A few minutes of rain after a fortnight’s wait was as precious a sight for Calcuttans on Wednesday afternoon as the morning spectacle of Venus as a speck of black moving across the solar disc in slow motion.
So long and agonising has been the vigil for rain in this cauldron of a city that some greeted the brief and light afternoon shower triggered by “localised thunderclouds” with the pitch of a monsoon melody.
Those who didn’t have the pleasure of trilling Raindrops are falling on my head on Facebook or Twitter uttered a cyber curse of frustration. “S***! It’s raining in Calcutta... it’s not raining where I live! So it’s not Calcutta? :(,” tweeted actress Parno Mittra.
“What kind of a stupid rain was this? Less than 10mins??? [in Salt Lake],” she updated her status a little later.
The India Meteorological Department (IMD) classified the 10 to 15 minutes of rain on Wednesday as “a pre-monsoon shower”. In a normal year, pre-monsoon rain starts in late May but the city didn’t have any until Wednesday.

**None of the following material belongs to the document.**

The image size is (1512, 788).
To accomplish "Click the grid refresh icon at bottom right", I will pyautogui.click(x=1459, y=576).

“There’s been a change in wind direction. We have had hot and dry winds from the northwest moving into south Bengal. This afternoon, we had a south and southwesterly flow dominating,” said Devendra Pradhan, the deputy director-general of IMD Calcutta. “Winds from the south are laden with moisture and have a soothing effect.”
According to the weatherman, the southwest monsoon is still some way from south Bengal despite advancing fast overnight to hit the Northeast and most of north Bengal.

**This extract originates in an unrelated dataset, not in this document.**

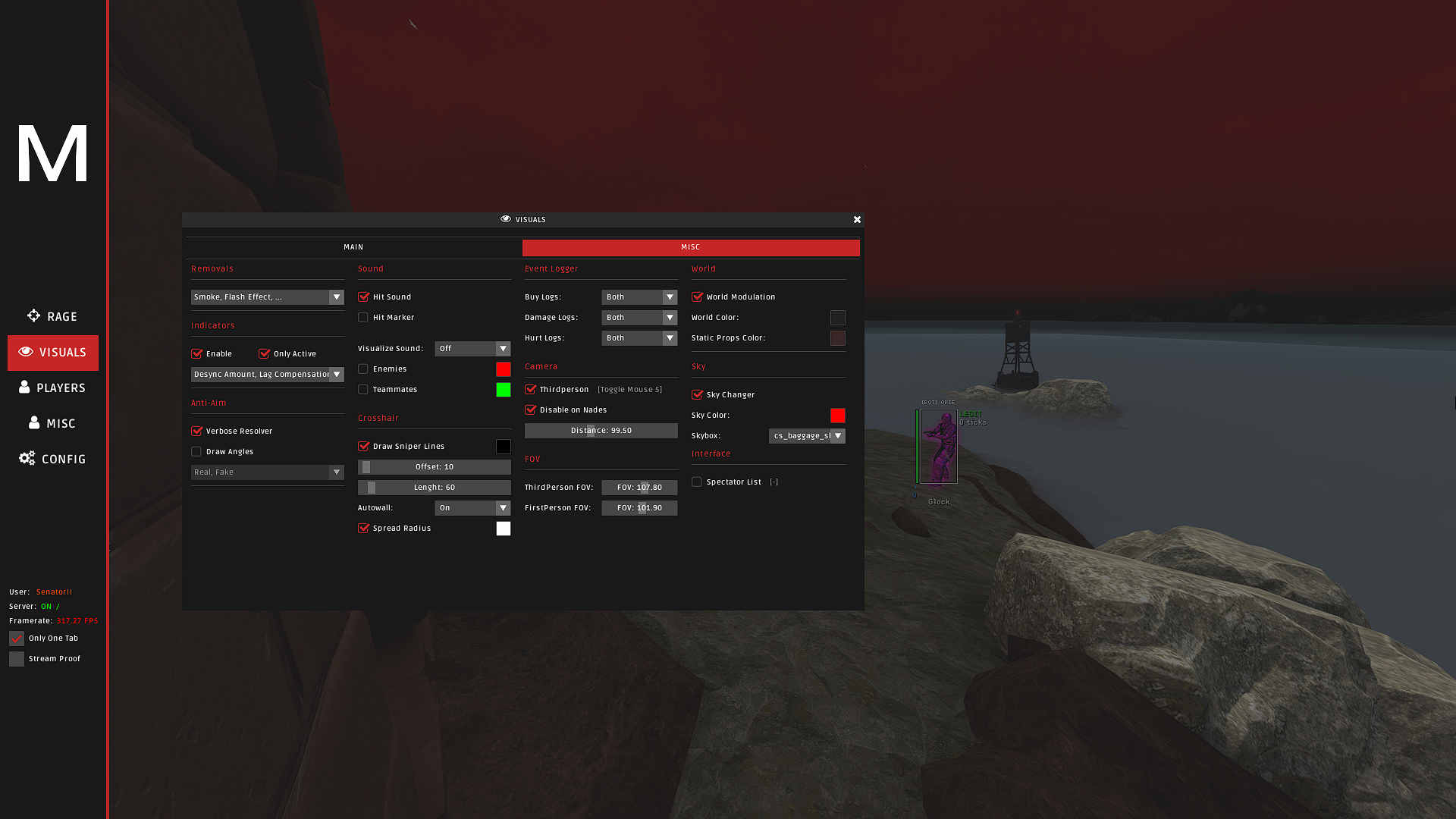The image size is (1456, 819).
Task: Close the Visuals window with the X icon
Action: pos(857,220)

The good news is: Thursday might see the city’s minimum temperature dip by a few degrees.
“There could also be scattered rainfall activity in parts of the city, though it won’t bring significant relief. The weather is likely to be just a little more comfortable over the next day or two than it has been lately,” said Gokul Chandra Debnath, the director of the Regional Meteorological Centre in Alipore.
The city had felt like a pressure cooker for the third consecutive day before the rain lowered the Celsius by around four degrees from the maximum of 40, five notches above normal.
As on the previous two days, the triggers for discomfort were 40-degree heat, a humidity range of 47 to 88 per cent and hot winds.
The day’s discomfort index, an estimate of heat stress on the human body, was 69.5 degrees Celsius, 14.5 points above normal. Tuesday had seen the index soar to 71 degrees.
“Although temperatures didn’t drop by much, the average daytime humidity was around 8 per cent less than Tuesday’s. That is why the discomfort index was slightly lower. But that alone would not have minimised the discomfort had the cloud cover not brought rain, even if briefly,” an IMD official said.
According to Met official Debnath, the Bay of Bengal arm of the monsoon was weak despite the sudden onward movement over the past 24 hours.
“The monsoon flow may have moved substantially overnight, but its weakness will not allow it to keep moving forward. We would have to wait a few more days for it to arrive,” he said.
The southwest monsoon usually hits town around June 8. It arrived in Kerala on Tuesday four days behind schedule, triggering fears that the current wasn’t strong enough for it to endure. But the Met office in Thiruvananthapuram said the monsoon was normal.
“Average statistics for the last 139 years show that the onset of monsoon has mostly been in June. It also indicates that when the rains have come in June, the monsoon has been normal,” said P.S. Biju, director-in-charge of the Met office in the Kerala capital.
In years when the monsoon arrived in May, there was deficient rainfall.
Bengal should know. In 2009, the monsoon had arrived on May 25, dragged in by Cyclone Aila. That turned out to be the most rain-deficient year for the state since 1972.